Electric Potential Response Characteristics of Coal Under Stress Wave Loading

Monitoring the electric potential (EP) response induced by coal deformation and rupture is essential to the safety of underground engineering under extreme load and stress wave disturbance conditions. In this study, the split Hopkinson pressure bar and EP acquisition systems were utilized for EP testing of coal under stress waves. The EP response under stress waves was investigated, the changes in accumulated charge caused by each stage of stress wave loading were analyzed, and the mechanism of EP signal generation is discussed. The results show that under stress waves, coal produces a significant EP signal, and the EP fluctuations correspond well to each stage of the stress wave. The EP and stress wave signals have a strong linear relationship when the stress wave is rising. During the descent of the stress wave, the EP decreases exponentially with time, showing a gradual decrease in the rate of EP decrease. The cumulative charge growth at each stage shows a "stable-surging-stable" change trend.

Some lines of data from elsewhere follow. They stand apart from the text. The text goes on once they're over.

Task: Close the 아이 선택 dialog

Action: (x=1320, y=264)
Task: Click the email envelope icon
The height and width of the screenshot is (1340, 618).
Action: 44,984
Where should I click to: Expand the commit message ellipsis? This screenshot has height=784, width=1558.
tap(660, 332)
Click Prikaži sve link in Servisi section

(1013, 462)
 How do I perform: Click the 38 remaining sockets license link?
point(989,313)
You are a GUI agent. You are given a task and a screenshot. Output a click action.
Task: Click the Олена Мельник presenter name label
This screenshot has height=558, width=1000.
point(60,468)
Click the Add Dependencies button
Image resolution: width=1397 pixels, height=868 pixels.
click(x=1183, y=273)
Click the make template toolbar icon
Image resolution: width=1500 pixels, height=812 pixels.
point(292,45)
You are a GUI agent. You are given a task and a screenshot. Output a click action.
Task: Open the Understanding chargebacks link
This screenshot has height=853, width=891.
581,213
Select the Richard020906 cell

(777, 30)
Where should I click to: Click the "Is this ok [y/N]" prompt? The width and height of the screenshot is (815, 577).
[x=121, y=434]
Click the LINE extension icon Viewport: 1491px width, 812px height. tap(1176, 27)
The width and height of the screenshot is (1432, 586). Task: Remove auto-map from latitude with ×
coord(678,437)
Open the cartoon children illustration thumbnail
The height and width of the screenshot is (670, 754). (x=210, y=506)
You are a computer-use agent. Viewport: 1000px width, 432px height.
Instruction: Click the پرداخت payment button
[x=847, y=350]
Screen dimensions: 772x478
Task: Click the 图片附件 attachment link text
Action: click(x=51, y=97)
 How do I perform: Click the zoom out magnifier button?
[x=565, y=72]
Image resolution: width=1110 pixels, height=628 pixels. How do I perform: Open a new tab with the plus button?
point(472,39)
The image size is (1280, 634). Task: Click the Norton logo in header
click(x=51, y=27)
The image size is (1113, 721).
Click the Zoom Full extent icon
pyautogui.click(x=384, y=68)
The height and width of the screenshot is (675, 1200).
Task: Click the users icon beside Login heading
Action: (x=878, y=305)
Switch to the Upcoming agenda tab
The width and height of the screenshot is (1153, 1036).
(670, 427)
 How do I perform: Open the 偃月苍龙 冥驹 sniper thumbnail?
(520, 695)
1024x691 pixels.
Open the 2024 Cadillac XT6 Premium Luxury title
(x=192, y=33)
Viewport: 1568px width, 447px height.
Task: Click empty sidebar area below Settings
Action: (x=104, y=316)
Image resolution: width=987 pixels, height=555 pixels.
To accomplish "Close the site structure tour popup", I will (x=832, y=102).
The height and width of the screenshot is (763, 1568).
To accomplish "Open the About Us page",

Dislocation charged movement causes local polarization within the coal. Crack propagation leads to charge separation and free charge generation. These findings explain the mechanism of EP signal creation caused by stress waves. A mathematical model of the link between charge density and dynamic load stress is derived, indicating a strong positive correlation between the two parameters. The results of this research help to improve the reflection of coal seam stability through the EP response.